AT LEAST SHE'S TRYING TO SELL LIBERAL POLICIES TO NON-LIBERALS
(unlike some administrations I could name)
I have very mixed feelings about this story, but at least what Nancy Jackson and her colleagues are doing beats sitting around waiting for everyone in America to suddenly see reason:
SALINA, Kan. -- Residents of this deeply conservative city do not put much stock in scientific predictions of climate change.
"Don't mention global warming," warned Nancy Jackson, chairwoman of the Climate and Energy Project, a small nonprofit group that aims to get people to rein in the fossil fuel emissions that contribute to climate change. "And don't mention Al Gore. People out here just hate him."
Saving energy, though, is another matter.
Last Halloween, schoolchildren here searched for "vampire" electric loads, or appliances that sap energy even when they seem to be off. Energy-efficient LED lights twinkled on the town's Christmas tree. On Valentine's Day, local restaurants left their dining room lights off and served meals by candlelight.
... Town managers attribute the new resolve mostly to a yearlong competition sponsored by the Climate and Energy Project, which set out to extricate energy issues from the charged arena of climate politics.
... If the heartland is to seriously reduce its dependence on coal and oil, Ms. Jackson and others decided, the issues must be separated. So the project ran an experiment to see if by focusing on thrift, patriotism, spiritual conviction and economic prosperity, it could rally residents of six Kansas towns to take meaningful steps to conserve energy and consider renewable fuels.
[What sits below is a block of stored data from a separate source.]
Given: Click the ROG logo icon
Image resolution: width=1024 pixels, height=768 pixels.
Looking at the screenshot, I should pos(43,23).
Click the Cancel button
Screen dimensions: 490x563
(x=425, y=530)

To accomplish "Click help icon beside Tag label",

... The project's strategy seems to have worked. In the course of the program, which ended last spring, energy use in the towns declined as much as 5 percent relative to other areas....
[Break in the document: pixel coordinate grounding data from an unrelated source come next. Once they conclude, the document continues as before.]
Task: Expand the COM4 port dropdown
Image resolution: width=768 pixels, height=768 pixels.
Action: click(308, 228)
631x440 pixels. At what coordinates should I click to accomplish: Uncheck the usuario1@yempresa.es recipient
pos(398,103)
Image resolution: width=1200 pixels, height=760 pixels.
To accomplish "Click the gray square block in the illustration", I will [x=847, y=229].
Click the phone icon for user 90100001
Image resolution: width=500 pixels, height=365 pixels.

Obviously, on the one hand, I would like to live in a country where vast number of people didn't reject solid science in favor of corporate and Republican noise machine propaganda. But we don't live in such a country. I'd love for someone to tell me how we can get heartlanders to change their views -- but until that person comes along, I can't reject this:
At the outset [Jackson] commissioned focus groups of independents and Republicans around Wichita and Kansas City to get a sense of where they stood. Many participants suggested that global warming could be explained mostly by natural earth cycles, and a vocal minority even asserted that it was a cynical hoax perpetrated by climate scientists who were greedy for grants.
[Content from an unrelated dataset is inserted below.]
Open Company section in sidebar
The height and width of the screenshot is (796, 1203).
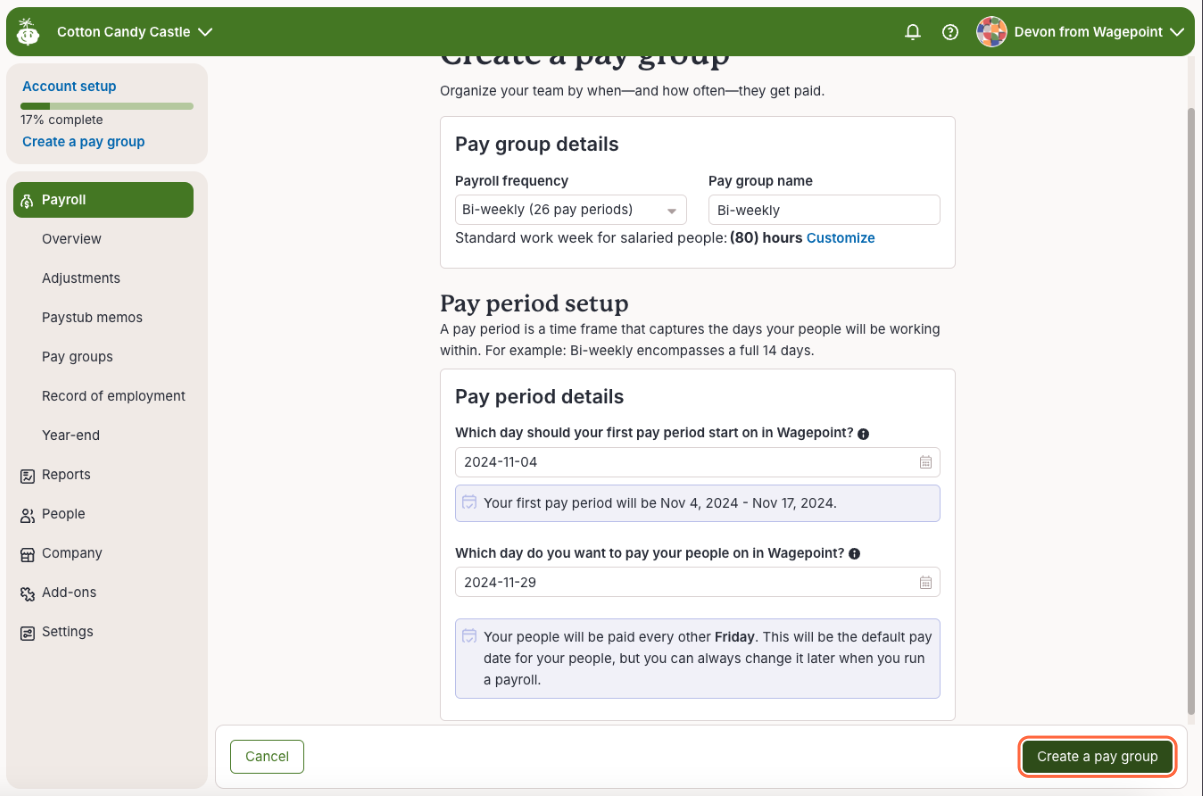point(71,553)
Yet Ms. Jackson found plenty of openings. Many lamented the nation's dependence on foreign oil. Some articulated an amorphous desire, often based in religious values, to protect the earth. Some even spoke of changes in the natural world -- birds arriving weeks earlier in the spring than they had before -- leading her to wonder whether, deep down, they might suspect that climate change was afoot.
Ms. Jackson settled on a three-pronged strategy. Invoking the notion of thrift, she set out to persuade towns to compete with one another to become more energy-efficient. She worked with civic leaders to embrace green jobs as a way of shoring up or rescuing their communities. And she spoke with local ministers about "creation care," the obligation of Christians to act as stewards of the world that God gave them, even creating a sermon bank with talking points they could download.
And it worked.
My feeling about just about every idea in progressive politics is that you've got to do something like this. You've got to work to get buy-in from the broad public -- in other words, you've got to get the consent of the governed. That means you have to stop assuming that everyone in America had college board scores in the 99th percentile and got a top-tier college education and maybe a graduate degree or two. It means learning to communicate with ordinary citizens, in part by learning what their beliefs and assumptions are, and starting more from where they are than from where you are.
Many of the advances we're most proud of came as the result of coalitions built with people who clung to some very bad ideas. The Constitution was possible only because of compromises wikth slaveowning states. The New Deal coalition included Southern Democrats who fought to preserve Jim Crow.
In order to make the transition away from fossil fuels, yes, I'll be happy to form a coalition with people who believe global climate change is a myth. Maybe, if we could make the transition effort seem like simple Americanism, the transition could actually take place -- and, ultimately, the skeptics might gradually lose their skepticism.
In any case, searching for ways to sell progressive ideas to non-progressives is what the Obama administration never does. It's what the Democratic Party never does. Left organizers don't do enough of it, either. And until we bring some of these heartlanders around, we're going to keep losing, on everything.